We performed additional experiments to determine the advantages of pre-processing. We found that the performance degradation is more than 25% without pre-processing in comparison to our approach. The drop in performance is due to the overhead associated in using DMA lists (bandwidth loss as described in Section 2) for fetching the blocks of the input matrices and pre-processing required in aligning the fetched blocks and/ or performing matrix related operation (e.g. transpose) before invoking the SPE kernel.
In Fig. 2(h) , we compare the performance of SGEMM and DGEMM for ideal input combinations to give an idea of the difference in the performance of the single precision and double precision routines. It is observed that the performance of the single precision routines shows performance trends similar to the double precision routines.

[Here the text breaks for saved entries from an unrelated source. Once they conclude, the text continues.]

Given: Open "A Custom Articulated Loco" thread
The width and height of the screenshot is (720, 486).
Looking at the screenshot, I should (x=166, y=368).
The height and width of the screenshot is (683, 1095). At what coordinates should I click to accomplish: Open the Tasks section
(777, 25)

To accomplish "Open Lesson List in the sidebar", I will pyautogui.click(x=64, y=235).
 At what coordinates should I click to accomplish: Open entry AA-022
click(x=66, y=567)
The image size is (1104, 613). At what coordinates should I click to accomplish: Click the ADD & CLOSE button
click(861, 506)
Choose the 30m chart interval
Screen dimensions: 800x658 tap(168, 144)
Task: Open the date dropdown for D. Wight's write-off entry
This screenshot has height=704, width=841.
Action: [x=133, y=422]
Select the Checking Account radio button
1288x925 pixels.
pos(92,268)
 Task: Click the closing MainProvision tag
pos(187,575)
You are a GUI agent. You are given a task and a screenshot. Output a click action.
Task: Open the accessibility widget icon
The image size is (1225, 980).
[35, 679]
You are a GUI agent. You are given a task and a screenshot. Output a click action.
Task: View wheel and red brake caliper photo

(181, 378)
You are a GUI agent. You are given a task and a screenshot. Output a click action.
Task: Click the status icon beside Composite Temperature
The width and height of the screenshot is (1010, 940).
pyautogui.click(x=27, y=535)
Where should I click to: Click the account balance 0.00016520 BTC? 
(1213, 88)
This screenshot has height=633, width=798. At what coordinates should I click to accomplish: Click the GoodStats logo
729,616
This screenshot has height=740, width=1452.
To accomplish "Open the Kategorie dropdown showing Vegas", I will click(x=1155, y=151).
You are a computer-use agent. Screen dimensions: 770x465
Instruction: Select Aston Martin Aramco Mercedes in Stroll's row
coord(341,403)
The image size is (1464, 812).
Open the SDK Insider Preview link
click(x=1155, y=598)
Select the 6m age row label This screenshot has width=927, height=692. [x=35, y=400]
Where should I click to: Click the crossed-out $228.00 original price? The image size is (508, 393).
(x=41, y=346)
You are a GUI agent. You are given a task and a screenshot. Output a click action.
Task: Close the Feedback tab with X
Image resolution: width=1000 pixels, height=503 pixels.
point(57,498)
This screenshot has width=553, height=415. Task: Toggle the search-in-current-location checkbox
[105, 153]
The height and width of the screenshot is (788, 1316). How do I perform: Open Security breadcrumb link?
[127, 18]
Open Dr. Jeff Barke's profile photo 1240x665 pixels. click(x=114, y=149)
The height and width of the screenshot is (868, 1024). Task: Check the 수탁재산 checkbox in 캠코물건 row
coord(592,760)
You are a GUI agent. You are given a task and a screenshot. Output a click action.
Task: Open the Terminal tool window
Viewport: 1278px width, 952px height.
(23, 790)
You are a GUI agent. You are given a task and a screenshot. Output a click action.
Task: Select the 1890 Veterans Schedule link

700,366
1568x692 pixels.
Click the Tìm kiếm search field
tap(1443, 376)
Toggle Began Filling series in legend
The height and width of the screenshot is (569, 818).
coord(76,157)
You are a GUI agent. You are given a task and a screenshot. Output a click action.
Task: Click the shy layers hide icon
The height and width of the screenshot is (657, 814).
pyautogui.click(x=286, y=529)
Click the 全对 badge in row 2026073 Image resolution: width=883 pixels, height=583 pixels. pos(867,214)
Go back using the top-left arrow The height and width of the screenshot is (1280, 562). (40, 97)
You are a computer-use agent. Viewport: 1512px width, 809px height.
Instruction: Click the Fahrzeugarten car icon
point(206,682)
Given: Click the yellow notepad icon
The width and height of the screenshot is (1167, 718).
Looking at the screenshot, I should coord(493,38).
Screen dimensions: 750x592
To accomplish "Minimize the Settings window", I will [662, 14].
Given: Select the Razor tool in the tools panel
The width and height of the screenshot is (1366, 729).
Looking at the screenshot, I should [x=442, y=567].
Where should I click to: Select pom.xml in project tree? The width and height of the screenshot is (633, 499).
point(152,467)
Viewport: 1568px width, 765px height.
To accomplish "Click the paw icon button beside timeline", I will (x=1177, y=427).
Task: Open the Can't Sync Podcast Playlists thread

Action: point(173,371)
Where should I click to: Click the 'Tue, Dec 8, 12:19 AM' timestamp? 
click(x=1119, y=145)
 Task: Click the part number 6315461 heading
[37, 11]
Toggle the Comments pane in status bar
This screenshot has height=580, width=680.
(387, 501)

Conclusions and Future Work
We have discussed the strategies used for optimizing and implementing the BLAS library on the Cell. We have proposed techniques for data partitioning and distribution to ensure optimal DMA and computational performance. We have shown that suitable pre-processing of data results in significant improvement in performance, especially for unaligned data. Besides these, we have proposed a combination of two kernels approach where a specialized high performance kernel is used for more frequently occurring cases and a generic kernel is used to handle boundary cases. Our experimental results for double precision show that the performance of level 1 routines is up to 70-85% of the theoretical peak (25.6 GB/s) for both ideal and non-ideal input combinations. The performance of level 2 routines is up to 75-80% of the theoretical peak (25.6 GB/s) for ideal input combinations. The performance of level 3 routines is up to 80-90% of the theoretical peak (102.4 GFLOPS) for ideal input combinations with less than 10% degradation in performance for non-ideal input combinations. These results show the effectiveness of our proposed strategies in producing a high performance BLAS library on the Cell.
The BLAS routines discussed in this paper have been optimized for a single Cell processor, large size data sets and huge memory pages. There is scope for optimizing these routines to optimally handle special input cases, normal memory pages and for multi-processor Cell platforms.
Finally, we thank Manish Gupta and Ravi Kothari for their guidance and support to the entire team.